Personal information
- Born: 23 April 1982 (age 44) Boulogne-sur-Mer, France
- Height: 191 cm (6 ft 3 in)
- Weight: 94 kg (207 lb)

Sport
- Sport: Canoe sprint
- Club: BCK, Boulogne-sur-Mer
- Coached by: Francois During

Medal record
Men's canoe sprint
Representing France
Olympic Games
| Silver medal – second place | 2016 Rio de Janeiro | K-1 200 m |
World Championships
| Silver medal – second place | 2014 Moscow | K-1 4×200 m |
| Silver medal – second place | 2015 Milan | K-1 200 m |
| Bronze medal – third place | 2013 Duisburg | K-2 500 m |
| Bronze medal – third place | 2014 Moscow | K-2 200 m |
| Bronze medal – third place | 2015 Milan | K-2 200 m |
European Games
| Gold medal – first place | 2019 Minsk | K-1 200 m |
European Championships
| Silver medal – second place | 2012 Zagreb | K-1 200 m |
| Silver medal – second place | 2014 Brandenburg | K-2 500 m |
| Bronze medal – third place | 2013 Montemor-o-Velho | K-2 200 m |
| Bronze medal – third place | 2017 Plovdiv | K-1 200 m |
| Bronze medal – third place | 2022 Munich | K-4 500 m |
Mediterranean Games
| Bronze medal – third place | 2018 Tarragona | K-1 200 m |

= Maxime Beaumont =

French canoeist (born 1982)

Maxime Beaumont (born 23 April 1982) is a French sprint canoeist. He competed in the individual 200 m event at the 2012 and 2016 Olympics and finished fourth and second, respectively.

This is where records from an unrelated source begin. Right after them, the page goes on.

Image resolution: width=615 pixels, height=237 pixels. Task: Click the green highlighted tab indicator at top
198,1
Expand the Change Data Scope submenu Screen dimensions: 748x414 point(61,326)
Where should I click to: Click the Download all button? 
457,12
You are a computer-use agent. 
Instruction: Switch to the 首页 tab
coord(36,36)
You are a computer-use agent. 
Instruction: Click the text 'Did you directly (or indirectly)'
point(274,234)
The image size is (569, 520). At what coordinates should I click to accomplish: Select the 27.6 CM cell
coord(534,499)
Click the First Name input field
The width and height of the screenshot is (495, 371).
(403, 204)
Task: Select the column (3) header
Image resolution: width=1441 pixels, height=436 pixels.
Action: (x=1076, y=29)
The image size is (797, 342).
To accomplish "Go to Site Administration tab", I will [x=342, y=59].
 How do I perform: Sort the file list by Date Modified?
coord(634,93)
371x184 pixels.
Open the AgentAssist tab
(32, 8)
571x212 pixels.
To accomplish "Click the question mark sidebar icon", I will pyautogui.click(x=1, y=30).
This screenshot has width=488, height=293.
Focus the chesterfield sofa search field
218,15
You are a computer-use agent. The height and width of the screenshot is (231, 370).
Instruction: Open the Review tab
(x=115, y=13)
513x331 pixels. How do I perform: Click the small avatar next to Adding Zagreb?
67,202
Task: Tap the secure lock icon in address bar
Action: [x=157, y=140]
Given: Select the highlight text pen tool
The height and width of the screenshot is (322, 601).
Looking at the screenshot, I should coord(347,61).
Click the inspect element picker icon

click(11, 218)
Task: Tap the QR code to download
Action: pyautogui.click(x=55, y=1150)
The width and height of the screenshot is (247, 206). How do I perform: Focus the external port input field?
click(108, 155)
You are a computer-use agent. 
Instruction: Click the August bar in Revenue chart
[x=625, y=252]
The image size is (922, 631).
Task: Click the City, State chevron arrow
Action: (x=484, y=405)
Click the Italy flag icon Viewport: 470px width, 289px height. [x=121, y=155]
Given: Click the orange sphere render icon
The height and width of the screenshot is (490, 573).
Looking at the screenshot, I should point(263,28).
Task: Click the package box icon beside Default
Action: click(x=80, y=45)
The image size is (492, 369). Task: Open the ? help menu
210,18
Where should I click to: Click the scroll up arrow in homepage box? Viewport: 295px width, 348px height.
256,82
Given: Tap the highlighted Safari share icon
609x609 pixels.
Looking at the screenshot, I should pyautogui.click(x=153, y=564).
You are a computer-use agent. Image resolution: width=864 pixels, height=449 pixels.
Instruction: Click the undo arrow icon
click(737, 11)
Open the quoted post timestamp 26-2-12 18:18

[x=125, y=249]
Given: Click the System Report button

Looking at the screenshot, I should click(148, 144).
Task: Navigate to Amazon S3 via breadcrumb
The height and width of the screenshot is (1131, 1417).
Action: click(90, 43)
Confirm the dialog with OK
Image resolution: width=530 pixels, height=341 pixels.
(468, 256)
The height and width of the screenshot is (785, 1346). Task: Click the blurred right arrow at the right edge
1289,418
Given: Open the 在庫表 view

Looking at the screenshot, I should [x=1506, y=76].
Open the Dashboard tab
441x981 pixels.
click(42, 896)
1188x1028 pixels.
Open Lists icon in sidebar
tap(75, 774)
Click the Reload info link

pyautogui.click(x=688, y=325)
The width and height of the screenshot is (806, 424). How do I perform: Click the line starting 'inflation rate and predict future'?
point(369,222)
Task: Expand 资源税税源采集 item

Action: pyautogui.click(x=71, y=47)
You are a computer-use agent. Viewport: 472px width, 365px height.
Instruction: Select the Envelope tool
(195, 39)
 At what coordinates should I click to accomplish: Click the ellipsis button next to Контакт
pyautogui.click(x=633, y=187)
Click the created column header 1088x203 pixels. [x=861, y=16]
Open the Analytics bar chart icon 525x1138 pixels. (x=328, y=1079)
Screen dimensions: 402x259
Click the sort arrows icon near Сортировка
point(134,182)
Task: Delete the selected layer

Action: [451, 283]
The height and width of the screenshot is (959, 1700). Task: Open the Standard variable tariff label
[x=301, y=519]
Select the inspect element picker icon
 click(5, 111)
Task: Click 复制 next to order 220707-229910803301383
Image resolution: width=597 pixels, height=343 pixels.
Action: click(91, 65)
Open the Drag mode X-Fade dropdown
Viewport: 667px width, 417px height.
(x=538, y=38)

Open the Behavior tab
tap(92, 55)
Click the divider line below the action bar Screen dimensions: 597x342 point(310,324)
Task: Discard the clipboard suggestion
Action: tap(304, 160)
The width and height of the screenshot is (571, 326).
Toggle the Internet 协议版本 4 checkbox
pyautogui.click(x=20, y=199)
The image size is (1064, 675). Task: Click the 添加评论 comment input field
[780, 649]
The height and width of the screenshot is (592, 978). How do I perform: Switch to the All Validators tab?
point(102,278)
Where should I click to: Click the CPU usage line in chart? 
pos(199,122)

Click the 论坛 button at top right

He won four medals in individual and two-man events at the world championships in 2013–2015.

==Career==
Beamont took up canoeing aged nine and was named Sportsperson of the Year in Boulogne sur Mer in 2014 and 2015. He studies at the National Institute of Sport, Expertise and Performance and plans to become a coach after the 2016 Olympics.